Stop Counting How Many Are in Church

We are using attendance to gauge growth and outreach but have quit counting how many are in church as a gauge of involvement or effectiveness. It just is not working. We may not be the normal church but with people working various hours, not everyone can show up on Sunday morning, add our Wednesday night youth group, that has doubled over the last few months, and Sunday morning attendance no longer is an adequate gauge of our actual growth.
We have stopped counting how many are in church and started examining how effective we are in each service. We evaluate the prayer time, how many are plugging into personal Bible study and the discipleship process in the everyday lives of the congregation. A healthy church has become more important than our weekly attendance.

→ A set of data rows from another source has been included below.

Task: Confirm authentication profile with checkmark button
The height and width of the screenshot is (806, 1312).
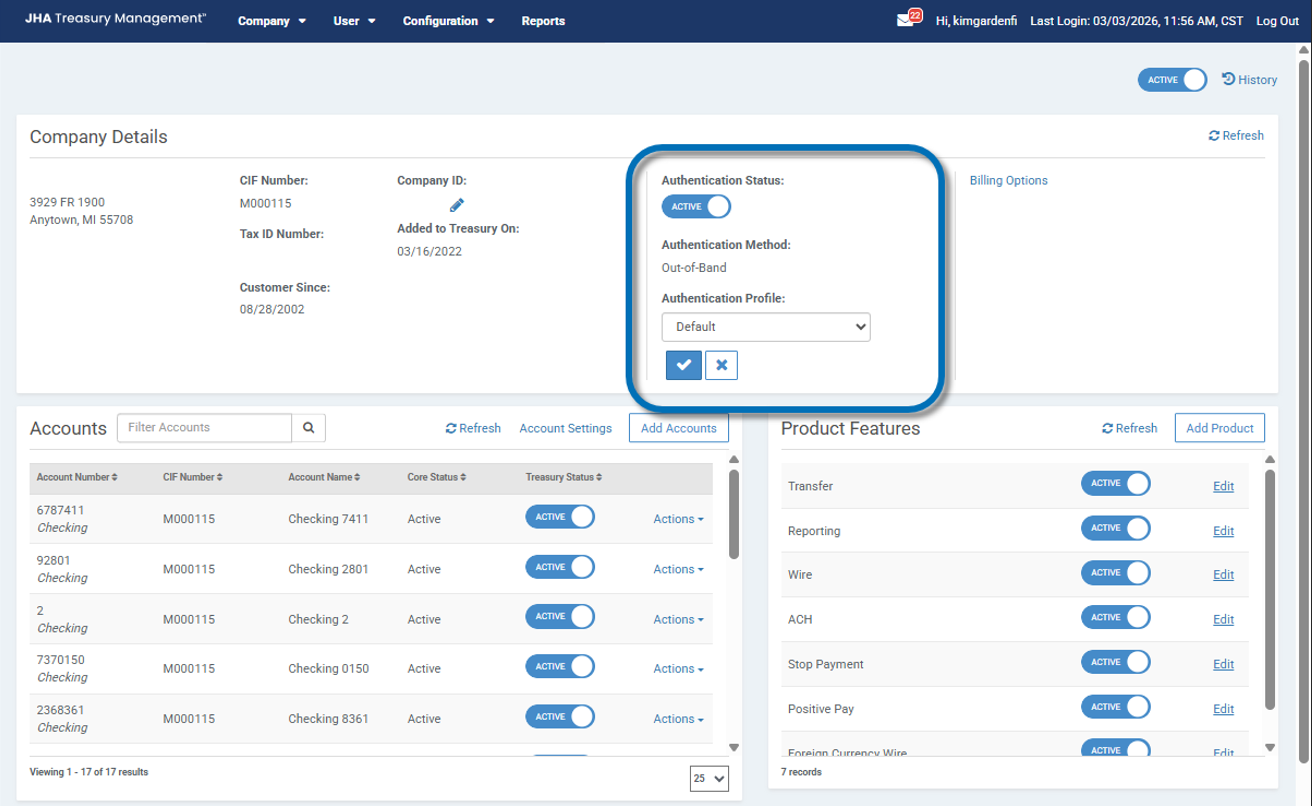Action: [684, 365]

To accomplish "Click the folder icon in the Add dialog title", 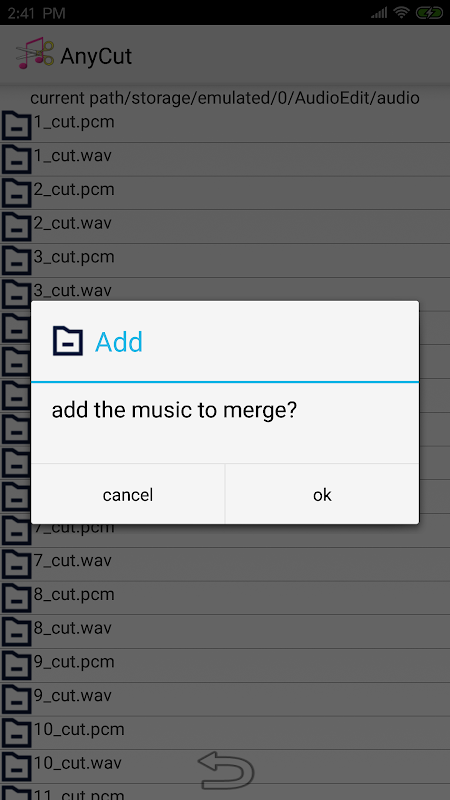I will tap(68, 341).
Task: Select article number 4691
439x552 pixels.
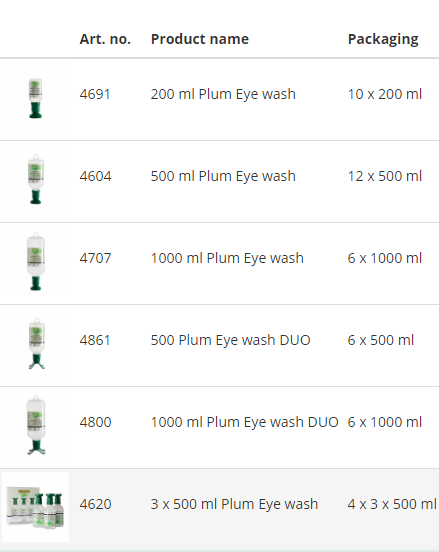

One testified of deliverance from alcohol, another of transformation, the women’s prayer meeting has been dynamic, people are being saved and healed. Evangelism is now happening at work amid testimonies of change. This, has convinced us, putting numbers of attendees on a sheet of paper is no longer important. We no longer boast of a “record setting attendance” but have changed our story to “look what God did in _____________’s life.”
To celebrate “God’s amazing grace” rather than “we had a great attendance,” has been and continues to be a source of joy, excitement and praise. “To God be the glory” rather than “successful outreach,” has been a load lifted from our leadership. A good number of people giving regular testimonies of God’s intervention and nobody celebrating “our absentee number was down.”
Yes, we stopped counting how many are in church and now, we expect God to save, deliver, heal and uplift needy people. We are humbly grateful for the harvest we are seeing and expecting to see in greater measures.